Personal information
- Full name: Mykhaylo Volodymyrovych Starostyak
- Date of birth: 13 October 1973 (age 52)
- Place of birth: Hrusiatychi, Lviv Oblast, Soviet Union (now Ukraine)
- Height: 1.80 m (5 ft 11 in)
- Position: Defender

Team information
- Current team: Nyva Vinnytsia (assistant)

Youth career
- 1990–1992: Ivano-Frankivsk Sports Technical School

Senior career*
- Years: Team / Apps / (Gls)
- 1992–1993: Sokil Berezhany / 29 / (0)
- 1993–1995: Prykarpattia Ivano-Frankivsk / 97 / (0)
- 1995–2004: Shakhtar Donetsk / 244 / (1)
- 1995–2001: → Shakhtar-2 Donetsk / 13 / (0)
- 2003: → Shakhtar-3 Donetsk / 1 / (0)
- 2004–2006: Shinnik Yaroslavl / 42 / (0)
- 2006–2007: Kryvbas Kryvyi Rih / 10 / (0)
- 2007–2009: Simurq / 67 / (0)
- Total:  / 502 / (1)

International career^{‡}
- 1997–2004: Ukraine / 17 / (0)

Managerial career
- 2015–2016: Illichivets Mariupol (assistant)
- 2019–2021: Shakhtar Donetsk (U19) (assistant)
- 2021–2022: Mynai (assistant)
- 2022–: Nyva Vinnytsia (assistant)

= Mykhaylo Starostyak =

Ukrainian footballer

Mykhaylo Volodymyrovych Starostyak (Михайло Старостяк, born 13 October 1973) is a Ukrainian former football player. He started off as a right back, but mostly played as a center back.

== Player's career ==
He started playing football as a member of a children's team from his native village. After completing the 9th grade at school, he moved to Ivano-Frankivsk, where he entered the local college of physical education, majoring in football. Since 1992, he played in the Transitional League of the Ukrainian Championship as a member of the Sokil team (Berezhany). At the beginning of the 1993–1994 season, he joined the Ivano-Frankivsk-based Prykarpattia, and two years later, Shakhtar Donetsk. He made his debut in the Ukrainian Premier League on July 29, 1995, in a game against IFC Mykolaiv (0–0 draw).
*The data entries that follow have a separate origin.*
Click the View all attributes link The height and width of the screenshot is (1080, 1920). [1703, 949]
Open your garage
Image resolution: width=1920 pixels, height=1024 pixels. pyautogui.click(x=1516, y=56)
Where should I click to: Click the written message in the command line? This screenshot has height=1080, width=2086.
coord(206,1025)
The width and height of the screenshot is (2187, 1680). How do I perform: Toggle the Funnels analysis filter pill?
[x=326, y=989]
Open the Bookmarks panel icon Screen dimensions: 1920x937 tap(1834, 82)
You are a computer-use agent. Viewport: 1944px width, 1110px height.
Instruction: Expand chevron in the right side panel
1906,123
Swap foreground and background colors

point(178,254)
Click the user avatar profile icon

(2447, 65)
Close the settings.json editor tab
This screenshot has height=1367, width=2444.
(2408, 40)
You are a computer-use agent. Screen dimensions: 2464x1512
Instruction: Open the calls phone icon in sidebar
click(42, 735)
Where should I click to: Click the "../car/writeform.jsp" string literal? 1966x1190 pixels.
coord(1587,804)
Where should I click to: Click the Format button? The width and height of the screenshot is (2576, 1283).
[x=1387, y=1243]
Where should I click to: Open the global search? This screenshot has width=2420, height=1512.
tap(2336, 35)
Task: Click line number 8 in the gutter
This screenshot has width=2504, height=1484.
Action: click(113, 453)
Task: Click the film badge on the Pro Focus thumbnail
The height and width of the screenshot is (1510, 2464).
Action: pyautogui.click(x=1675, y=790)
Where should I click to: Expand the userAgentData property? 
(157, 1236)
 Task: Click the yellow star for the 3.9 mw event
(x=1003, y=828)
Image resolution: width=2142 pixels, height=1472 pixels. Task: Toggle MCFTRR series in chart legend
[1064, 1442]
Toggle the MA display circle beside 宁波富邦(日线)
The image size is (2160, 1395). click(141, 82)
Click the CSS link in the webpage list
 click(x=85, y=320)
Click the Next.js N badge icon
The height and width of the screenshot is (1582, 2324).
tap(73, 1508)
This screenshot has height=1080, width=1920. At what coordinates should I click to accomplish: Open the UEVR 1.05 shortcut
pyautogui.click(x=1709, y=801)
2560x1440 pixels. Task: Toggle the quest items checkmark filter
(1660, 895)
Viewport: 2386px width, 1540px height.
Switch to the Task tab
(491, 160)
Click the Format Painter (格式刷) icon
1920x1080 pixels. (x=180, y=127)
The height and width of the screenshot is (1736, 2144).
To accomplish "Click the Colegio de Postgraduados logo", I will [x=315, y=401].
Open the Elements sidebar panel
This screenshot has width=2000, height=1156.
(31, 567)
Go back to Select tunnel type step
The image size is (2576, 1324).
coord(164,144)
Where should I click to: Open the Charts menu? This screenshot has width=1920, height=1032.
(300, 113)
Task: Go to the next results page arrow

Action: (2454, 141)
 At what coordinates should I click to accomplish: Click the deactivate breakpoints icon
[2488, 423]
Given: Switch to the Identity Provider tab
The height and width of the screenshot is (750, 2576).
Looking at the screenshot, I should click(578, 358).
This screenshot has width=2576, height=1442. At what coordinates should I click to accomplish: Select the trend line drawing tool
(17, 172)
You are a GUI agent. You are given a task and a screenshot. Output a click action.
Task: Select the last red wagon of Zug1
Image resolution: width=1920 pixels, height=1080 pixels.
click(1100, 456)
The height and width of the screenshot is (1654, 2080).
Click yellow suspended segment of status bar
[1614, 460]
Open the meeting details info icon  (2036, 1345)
After playing nine seasons at Shakhtar, he moved to Russia, where he defended the colors of Shinnik Yaroslavl. In 2006, he returned to Ukraine and played 10 matches for Kryvbas Kryvyi Rih. He ended his football career with performances in the top division of the Azerbaijani championship, where he played in 2007–2009 as part of the Simurgh team.

== Appearances for the national team ==
He made his debut for the national team of Ukraine on March 23, 1997, in a game against the national team of Moldova (victory 1: 0). In total, over 7 years (from 1997 to 2004), he appeared in 17 matches for the national team.